__Exercise brief__
Retype the records below without any changes, beginning at the line that has "Click the comment bubble icon on left card" and continuing through the last line of the records.

Dataset items

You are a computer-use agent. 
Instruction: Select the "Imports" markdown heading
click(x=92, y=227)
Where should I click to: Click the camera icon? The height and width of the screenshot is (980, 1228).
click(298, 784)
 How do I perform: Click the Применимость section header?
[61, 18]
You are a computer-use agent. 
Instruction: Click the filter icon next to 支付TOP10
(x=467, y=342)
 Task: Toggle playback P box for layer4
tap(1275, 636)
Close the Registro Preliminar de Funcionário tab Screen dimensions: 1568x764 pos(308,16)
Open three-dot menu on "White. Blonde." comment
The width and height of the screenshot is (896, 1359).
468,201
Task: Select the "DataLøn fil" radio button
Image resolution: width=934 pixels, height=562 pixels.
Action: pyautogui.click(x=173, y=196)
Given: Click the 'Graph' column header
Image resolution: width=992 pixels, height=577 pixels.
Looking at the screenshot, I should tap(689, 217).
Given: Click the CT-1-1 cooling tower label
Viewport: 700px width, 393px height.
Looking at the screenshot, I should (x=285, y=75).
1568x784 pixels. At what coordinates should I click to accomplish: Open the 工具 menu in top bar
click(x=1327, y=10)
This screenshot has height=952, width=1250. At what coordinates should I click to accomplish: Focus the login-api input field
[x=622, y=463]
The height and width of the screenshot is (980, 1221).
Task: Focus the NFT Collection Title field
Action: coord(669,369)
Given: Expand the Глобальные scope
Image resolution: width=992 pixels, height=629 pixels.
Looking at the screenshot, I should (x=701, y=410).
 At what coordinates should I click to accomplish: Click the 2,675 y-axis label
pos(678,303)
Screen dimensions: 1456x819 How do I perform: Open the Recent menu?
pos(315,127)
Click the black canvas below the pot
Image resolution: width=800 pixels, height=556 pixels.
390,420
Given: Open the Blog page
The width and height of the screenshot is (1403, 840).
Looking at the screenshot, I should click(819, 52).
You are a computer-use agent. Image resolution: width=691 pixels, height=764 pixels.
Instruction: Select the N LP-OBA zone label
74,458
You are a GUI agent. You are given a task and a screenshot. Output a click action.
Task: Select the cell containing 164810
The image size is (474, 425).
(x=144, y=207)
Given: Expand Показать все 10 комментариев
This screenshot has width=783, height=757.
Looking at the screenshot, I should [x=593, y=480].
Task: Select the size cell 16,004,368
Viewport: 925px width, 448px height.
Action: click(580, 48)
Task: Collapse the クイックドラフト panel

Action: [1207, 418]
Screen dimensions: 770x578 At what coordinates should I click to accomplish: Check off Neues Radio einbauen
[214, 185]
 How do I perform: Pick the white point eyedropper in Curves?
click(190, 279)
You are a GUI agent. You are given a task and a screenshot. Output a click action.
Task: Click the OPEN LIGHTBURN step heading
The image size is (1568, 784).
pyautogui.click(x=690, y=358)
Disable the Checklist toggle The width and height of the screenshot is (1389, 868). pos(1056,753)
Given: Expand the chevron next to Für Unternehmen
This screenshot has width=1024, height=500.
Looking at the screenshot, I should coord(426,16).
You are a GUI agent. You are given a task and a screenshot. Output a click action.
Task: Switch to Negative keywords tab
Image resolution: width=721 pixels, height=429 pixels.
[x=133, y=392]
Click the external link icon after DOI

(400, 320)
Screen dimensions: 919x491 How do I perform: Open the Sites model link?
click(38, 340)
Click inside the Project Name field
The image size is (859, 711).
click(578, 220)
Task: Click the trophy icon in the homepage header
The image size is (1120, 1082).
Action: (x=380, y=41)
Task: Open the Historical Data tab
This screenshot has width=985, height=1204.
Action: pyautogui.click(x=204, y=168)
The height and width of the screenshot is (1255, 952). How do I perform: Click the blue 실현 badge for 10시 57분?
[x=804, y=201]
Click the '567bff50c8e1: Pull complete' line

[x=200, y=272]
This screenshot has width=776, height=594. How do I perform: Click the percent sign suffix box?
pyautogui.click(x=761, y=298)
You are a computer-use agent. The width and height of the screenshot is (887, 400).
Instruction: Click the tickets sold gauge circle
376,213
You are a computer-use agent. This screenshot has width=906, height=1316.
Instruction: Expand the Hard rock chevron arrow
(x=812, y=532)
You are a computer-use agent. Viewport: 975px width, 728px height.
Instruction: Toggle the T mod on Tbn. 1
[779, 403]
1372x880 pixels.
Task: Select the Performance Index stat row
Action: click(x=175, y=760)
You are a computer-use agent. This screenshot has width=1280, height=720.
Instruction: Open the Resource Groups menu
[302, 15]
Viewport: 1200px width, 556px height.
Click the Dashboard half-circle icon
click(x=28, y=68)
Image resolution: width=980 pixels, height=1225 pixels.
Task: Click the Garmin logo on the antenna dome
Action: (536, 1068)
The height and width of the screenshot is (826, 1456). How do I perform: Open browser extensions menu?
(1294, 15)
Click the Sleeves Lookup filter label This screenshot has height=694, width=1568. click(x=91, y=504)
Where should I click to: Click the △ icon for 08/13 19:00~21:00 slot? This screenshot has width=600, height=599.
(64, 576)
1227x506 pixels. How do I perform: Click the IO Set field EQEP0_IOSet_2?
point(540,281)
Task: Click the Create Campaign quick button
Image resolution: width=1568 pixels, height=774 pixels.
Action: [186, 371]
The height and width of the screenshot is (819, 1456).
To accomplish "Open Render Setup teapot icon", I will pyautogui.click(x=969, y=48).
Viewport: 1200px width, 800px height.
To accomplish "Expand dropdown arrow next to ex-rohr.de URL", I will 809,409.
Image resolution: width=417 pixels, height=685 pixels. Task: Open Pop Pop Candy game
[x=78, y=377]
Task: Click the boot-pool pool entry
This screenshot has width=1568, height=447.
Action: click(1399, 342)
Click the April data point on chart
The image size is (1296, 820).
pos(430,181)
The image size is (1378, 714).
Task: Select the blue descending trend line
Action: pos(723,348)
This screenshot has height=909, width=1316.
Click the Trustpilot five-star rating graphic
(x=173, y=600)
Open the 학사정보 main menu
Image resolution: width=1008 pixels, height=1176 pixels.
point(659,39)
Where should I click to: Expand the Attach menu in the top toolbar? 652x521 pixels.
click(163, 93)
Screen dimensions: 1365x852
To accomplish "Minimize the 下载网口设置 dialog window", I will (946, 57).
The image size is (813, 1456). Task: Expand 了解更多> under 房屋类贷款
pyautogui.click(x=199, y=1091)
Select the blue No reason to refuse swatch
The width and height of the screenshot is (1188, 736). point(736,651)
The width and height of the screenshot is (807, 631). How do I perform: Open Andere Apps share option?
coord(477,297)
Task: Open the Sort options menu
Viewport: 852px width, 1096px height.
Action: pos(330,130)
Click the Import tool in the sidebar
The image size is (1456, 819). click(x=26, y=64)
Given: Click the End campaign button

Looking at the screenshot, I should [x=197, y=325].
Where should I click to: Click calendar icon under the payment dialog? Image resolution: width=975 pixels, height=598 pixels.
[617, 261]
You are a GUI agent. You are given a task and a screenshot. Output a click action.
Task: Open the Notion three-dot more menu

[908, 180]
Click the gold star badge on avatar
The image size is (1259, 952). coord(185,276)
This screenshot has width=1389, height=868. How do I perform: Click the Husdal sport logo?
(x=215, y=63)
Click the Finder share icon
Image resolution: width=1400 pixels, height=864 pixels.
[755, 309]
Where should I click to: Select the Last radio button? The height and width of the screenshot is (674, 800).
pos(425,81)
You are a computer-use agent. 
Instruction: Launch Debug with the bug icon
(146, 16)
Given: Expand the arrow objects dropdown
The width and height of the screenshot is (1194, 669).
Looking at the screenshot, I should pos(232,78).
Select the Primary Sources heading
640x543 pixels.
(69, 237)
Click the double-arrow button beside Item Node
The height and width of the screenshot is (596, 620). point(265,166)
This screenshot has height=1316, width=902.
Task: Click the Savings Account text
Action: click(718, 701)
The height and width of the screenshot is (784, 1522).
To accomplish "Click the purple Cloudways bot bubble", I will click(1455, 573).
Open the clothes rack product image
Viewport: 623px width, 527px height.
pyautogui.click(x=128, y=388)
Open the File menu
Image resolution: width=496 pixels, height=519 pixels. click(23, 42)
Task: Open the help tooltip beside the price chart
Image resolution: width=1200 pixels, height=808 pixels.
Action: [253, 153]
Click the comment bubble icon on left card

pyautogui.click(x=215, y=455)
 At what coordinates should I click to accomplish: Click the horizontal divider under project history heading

__Final answer__
Click the comment bubble icon on left card

pyautogui.click(x=215, y=455)
 At what coordinates should I click to accomplish: Click the horizontal divider under project history heading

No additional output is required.